§ **UIT TE VOEREN**:
a - Beantwoord aan de hand van de tekst over de zilvervlekpurpermot de volgende vragen:
(i) Op welke twee Betula-soorten leeft de soort?
(ii) In welke periode zijn de mijnen te vinden?
(iii) Wat staat er over waarnemingen in Luxemburg?
b - Waarom is er volgens de tekst over de zilvervlekpurpermot later in de zomer niets meer van de mijnen terug te vinden? Antwoord in één tot drie zinnen.
c - Hervat de tekst over de zilvervlekpurpermot na de laatste regel.

§ **GEKOZEN FRAGMENT**:
########################################
Heringocrania unimaculella (Zetterstedt, 1839)
zilvervlekpurpermot
Betula pendula, België, prov. Antwerpen, Meerhout, de Hutten © Carina Van Steenwinkel

Betula, België, prov. Henegouwen, Moeskroen, Kleiputten van de Sterreberg © Christophe Gruwier
mijn
Grote witte voldiepe blaasmijn langs de bladrand. Frass in lange draden. Oude mijnen verdrogen en verbruinen; later in de zomer is er niets meer van terug te vinden. De mijn is alleen middels de larve te determineren.
waardplanten
Betulaceae, monofaag
Betula pendula, pubescens.
fenologie
Mijnen van eind april tot eind mei (Heath, 1983a).
BENELUX
BE waargenomen (Phegea, 2009).
NE waargenomen (Kuchlein & de Vos, 1999a; Microlepidoptera.nl, 2009).
LUX niet waargenomen (Fauna Europaea, 2009).
########################################
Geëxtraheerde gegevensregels

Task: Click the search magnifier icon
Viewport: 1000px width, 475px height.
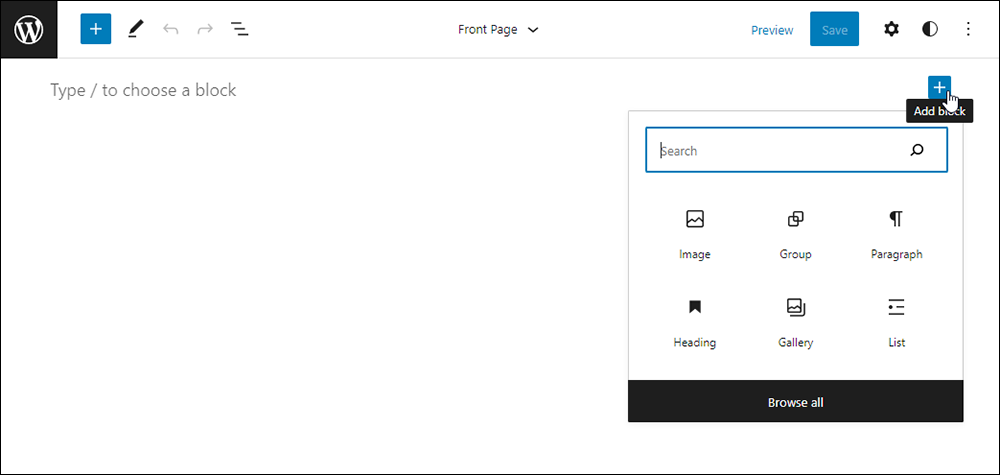Action: click(917, 150)
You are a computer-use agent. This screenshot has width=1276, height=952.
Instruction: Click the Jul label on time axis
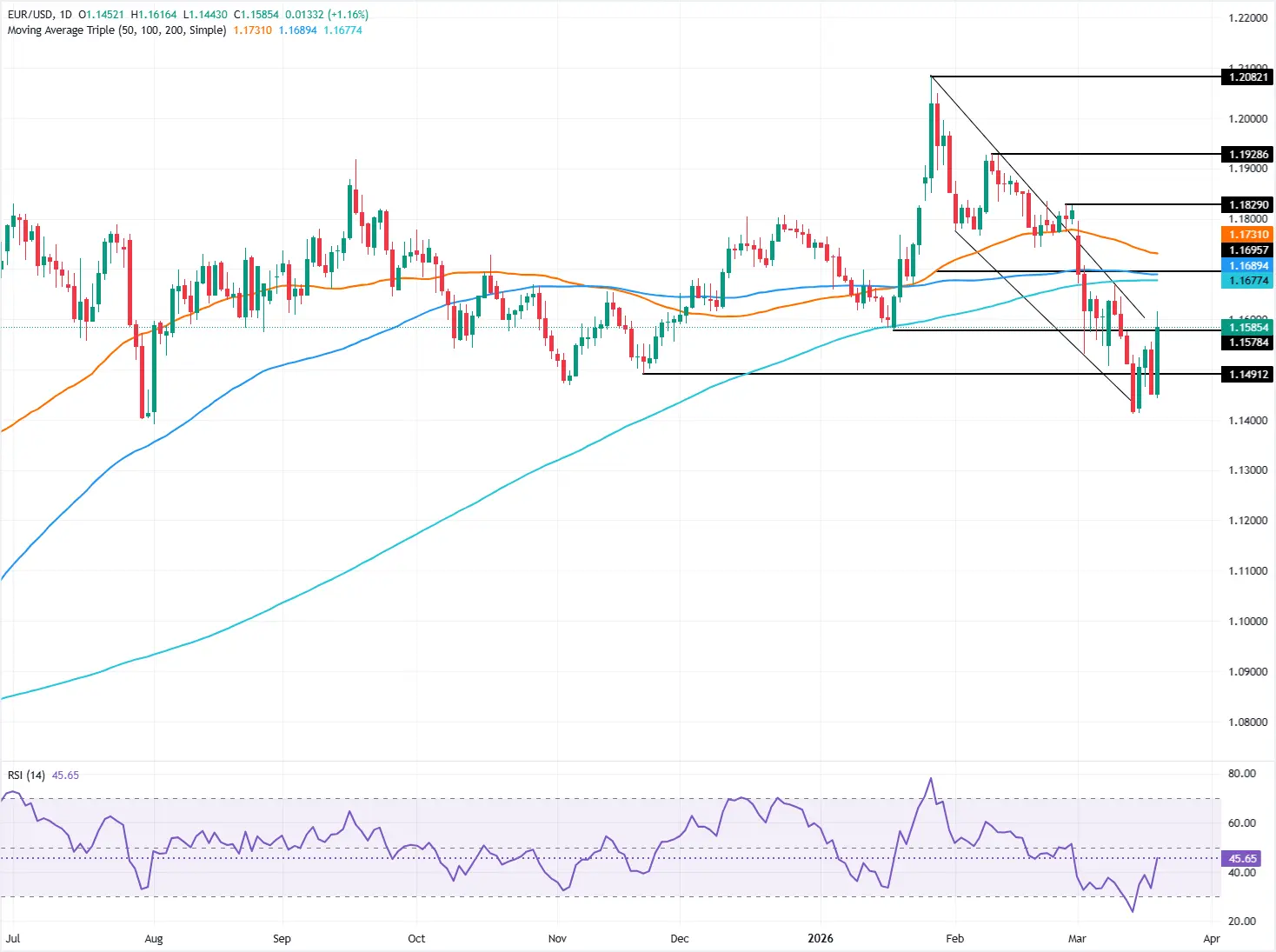tap(11, 939)
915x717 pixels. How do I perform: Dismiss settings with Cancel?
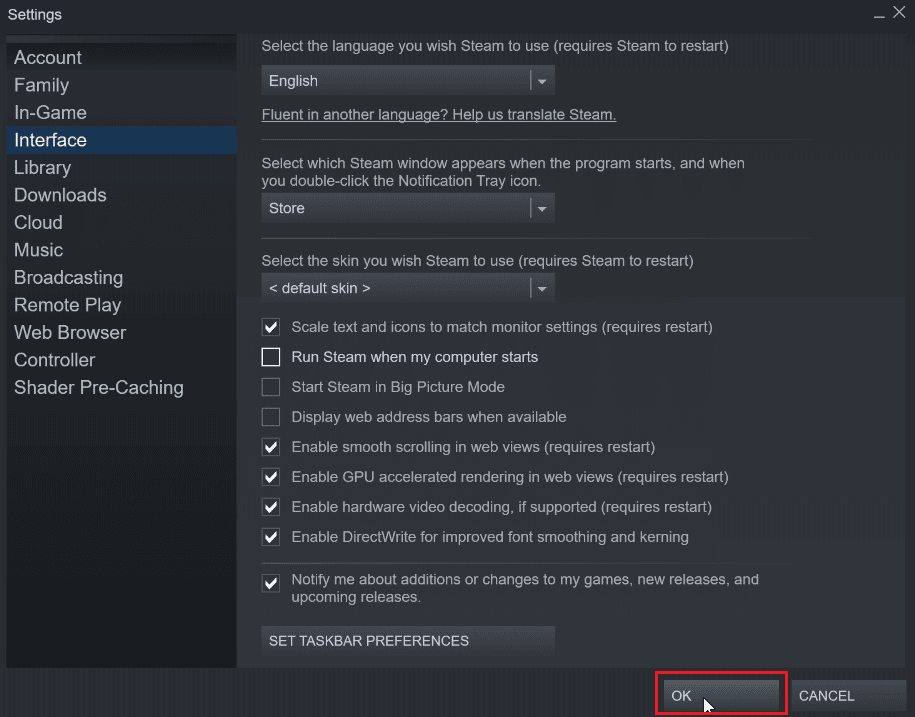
########################################
§ **ANTWOORDEN OPDRACHTEN**:
a -
(i) Betula pendula en Betula pubescens.
(ii) Van eind april tot eind mei.
(iii) De soort is er niet waargenomen (Fauna Europaea, 2009).

b - Oude mijnen verdrogen en verbruinen, waardoor er later in de zomer niets meer van terug te vinden is.

c -
verspreiding binnen Europa
Van Fennoscandia tot de Pyreneeën, Alpen, en Roemenië, en van Ierland tot Zuid-Rusland (Fauna Europaea, 2009).
larve
synoniemen
Eriocrania unimaculella.
literatuur
Bengtsson (2008a), Borkowski (2003a), Buhr (1935a), Buschmann & Pastorális (2015a), Heath (1983a), Hellers (2016a), Hering (1957a), Kuchlein & Donner (1993a), Kuchlein & de Vos (1999a), Kurz (2016a), Robbins (1991a), Schütze (1931a), Skala & Zavřel (1945a), Sønderup (1949a), Szőcs (1977a), Toll (1959a).